** Görev 1 **
Röportajı değil, aşağıdaki satırları esas alın: "Click the dark navy strip at left edge" ifadesini içeren satırla başlayıp son satırla biten bölümü, iki uç da dahil, her satır bir dize olacak şekilde JSON listesi olarak düzenleyin ve boş satırları atlayın.

** Seçilen Alıntı **

──────────────────────────────

ÜNLÜ OLMAYI ÖNEMSEMİYOR!

Masum yüzü ve farklı güzelliğiyle romantik komedi tarzındaki filmlerde görmeye alışık olduğumuz Pelin Batu, Haluk Piyes’in yönetmenliğini yaptığı ‘Barut’ adlı filmde Rus bir hayat kadınını canlandırıyor.

ÜNLÜ OLMAYI ÖNEMSEMİYOR!

Kendi filmlerimi izlemekten keyif almam diyen Pelin Batu'nun en büyük hayali güzel filmlerde oynamak ve bu filmlerle dünyayı gezmek. Batu, en çok yazmaya gönül vermiş olsa da 'sinemada var olmasaydım hayatım çok renksiz olurdu' diyor...

-Barut'ta nasıl birini canlandırıyorsunuz?

Türkiye'ye gelmiş, doğru dürüst tanımadığı ve kaçmaya çalıştığı bir ortamın içine katılmış Rus bir hayat kadınını canlandırıyorum. Dolayısıyla bayağı şansız bir karakter.

-Bu projede olmak sizin için ne ifade ediyor?

──────────────────────────────

** Görev 2 **
Yukarıdaki röportajı birebir çoğaltın.

Arayüz öğesi kayıtları
──────────────────────────────

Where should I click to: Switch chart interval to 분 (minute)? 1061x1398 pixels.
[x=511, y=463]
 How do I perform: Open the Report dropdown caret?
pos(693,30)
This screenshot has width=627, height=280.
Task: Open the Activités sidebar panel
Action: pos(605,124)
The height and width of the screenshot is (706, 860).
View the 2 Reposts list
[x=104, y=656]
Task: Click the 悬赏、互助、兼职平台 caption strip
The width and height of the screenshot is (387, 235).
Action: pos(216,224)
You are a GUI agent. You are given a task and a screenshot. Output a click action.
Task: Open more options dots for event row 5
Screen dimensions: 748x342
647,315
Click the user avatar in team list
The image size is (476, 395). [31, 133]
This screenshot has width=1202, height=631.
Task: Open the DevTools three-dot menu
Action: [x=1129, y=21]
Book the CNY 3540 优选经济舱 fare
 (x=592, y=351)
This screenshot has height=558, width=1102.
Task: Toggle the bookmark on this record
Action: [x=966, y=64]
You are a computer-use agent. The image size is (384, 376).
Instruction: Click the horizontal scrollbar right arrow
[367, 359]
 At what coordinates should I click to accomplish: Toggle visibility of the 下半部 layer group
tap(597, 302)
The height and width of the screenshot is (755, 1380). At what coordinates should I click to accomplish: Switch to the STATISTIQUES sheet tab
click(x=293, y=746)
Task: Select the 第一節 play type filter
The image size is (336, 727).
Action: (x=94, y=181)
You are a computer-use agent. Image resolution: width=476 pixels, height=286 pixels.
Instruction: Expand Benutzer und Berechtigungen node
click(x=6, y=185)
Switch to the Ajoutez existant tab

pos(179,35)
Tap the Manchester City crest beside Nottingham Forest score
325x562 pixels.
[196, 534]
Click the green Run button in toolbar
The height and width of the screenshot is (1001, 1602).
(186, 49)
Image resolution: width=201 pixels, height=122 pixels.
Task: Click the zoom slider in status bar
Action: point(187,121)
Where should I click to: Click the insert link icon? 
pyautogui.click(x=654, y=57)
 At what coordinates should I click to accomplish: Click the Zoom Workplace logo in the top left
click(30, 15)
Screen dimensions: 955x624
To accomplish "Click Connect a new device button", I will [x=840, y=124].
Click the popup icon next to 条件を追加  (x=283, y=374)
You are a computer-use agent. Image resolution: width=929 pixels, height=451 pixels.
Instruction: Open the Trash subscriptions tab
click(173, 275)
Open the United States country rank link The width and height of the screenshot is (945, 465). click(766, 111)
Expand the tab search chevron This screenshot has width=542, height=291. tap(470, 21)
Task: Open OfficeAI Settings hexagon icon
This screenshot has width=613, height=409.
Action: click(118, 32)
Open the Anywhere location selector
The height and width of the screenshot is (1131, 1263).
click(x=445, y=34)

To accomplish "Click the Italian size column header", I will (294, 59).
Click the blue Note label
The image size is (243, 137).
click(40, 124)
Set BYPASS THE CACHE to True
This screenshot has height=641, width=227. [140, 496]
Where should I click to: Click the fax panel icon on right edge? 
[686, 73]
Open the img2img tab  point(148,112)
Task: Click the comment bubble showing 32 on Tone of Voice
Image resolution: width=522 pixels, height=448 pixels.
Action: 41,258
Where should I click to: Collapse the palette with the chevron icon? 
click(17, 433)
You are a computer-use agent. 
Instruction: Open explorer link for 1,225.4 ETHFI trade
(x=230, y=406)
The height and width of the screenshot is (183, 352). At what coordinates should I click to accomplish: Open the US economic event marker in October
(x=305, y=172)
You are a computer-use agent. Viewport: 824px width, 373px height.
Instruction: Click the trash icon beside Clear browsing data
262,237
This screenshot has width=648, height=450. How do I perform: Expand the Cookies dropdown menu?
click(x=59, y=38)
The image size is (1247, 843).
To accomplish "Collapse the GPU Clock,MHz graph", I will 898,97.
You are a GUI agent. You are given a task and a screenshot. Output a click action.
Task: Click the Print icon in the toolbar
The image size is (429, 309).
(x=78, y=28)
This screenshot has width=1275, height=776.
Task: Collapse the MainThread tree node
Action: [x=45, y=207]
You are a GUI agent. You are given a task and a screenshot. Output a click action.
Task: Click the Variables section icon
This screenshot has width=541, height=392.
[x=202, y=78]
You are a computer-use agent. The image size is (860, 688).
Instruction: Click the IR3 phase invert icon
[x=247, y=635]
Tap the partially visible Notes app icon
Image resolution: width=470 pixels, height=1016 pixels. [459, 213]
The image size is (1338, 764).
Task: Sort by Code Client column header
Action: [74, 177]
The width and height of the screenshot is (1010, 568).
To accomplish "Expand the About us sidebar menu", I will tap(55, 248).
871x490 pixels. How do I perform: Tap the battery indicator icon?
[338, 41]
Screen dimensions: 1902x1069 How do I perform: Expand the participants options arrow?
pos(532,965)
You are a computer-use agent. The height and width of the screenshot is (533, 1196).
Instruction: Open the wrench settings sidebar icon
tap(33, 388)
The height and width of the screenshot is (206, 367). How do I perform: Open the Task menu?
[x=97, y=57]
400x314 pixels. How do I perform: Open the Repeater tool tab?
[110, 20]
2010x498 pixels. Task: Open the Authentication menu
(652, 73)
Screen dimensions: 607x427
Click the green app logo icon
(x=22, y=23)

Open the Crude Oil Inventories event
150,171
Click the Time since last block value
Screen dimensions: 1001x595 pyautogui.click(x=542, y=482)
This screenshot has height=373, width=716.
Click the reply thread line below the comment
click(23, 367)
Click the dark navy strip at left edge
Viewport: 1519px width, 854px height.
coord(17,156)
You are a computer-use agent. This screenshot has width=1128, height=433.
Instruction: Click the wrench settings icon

──────────────────────────────

** Görev Çıktısı 1 **
[
  "Click the dark navy strip at left edge",
  "Viewport: 1519px width, 854px height.",
  "coord(17,156)",
  "You are a computer-use agent. This screenshot has width=1128, height=433.",
  "Instruction: Click the wrench settings icon"
]

** Görev Çıktısı 2 **
ÜNLÜ OLMAYI ÖNEMSEMİYOR!

Masum yüzü ve farklı güzelliğiyle romantik komedi tarzındaki filmlerde görmeye alışık olduğumuz Pelin Batu, Haluk Piyes’in yönetmenliğini yaptığı ‘Barut’ adlı filmde Rus bir hayat kadınını canlandırıyor.

ÜNLÜ OLMAYI ÖNEMSEMİYOR!

Kendi filmlerimi izlemekten keyif almam diyen Pelin Batu'nun en büyük hayali güzel filmlerde oynamak ve bu filmlerle dünyayı gezmek. Batu, en çok yazmaya gönül vermiş olsa da 'sinemada var olmasaydım hayatım çok renksiz olurdu' diyor...

-Barut'ta nasıl birini canlandırıyorsunuz?

Türkiye'ye gelmiş, doğru dürüst tanımadığı ve kaçmaya çalıştığı bir ortamın içine katılmış Rus bir hayat kadınını canlandırıyorum. Dolayısıyla bayağı şansız bir karakter.

-Bu projede olmak sizin için ne ifade ediyor?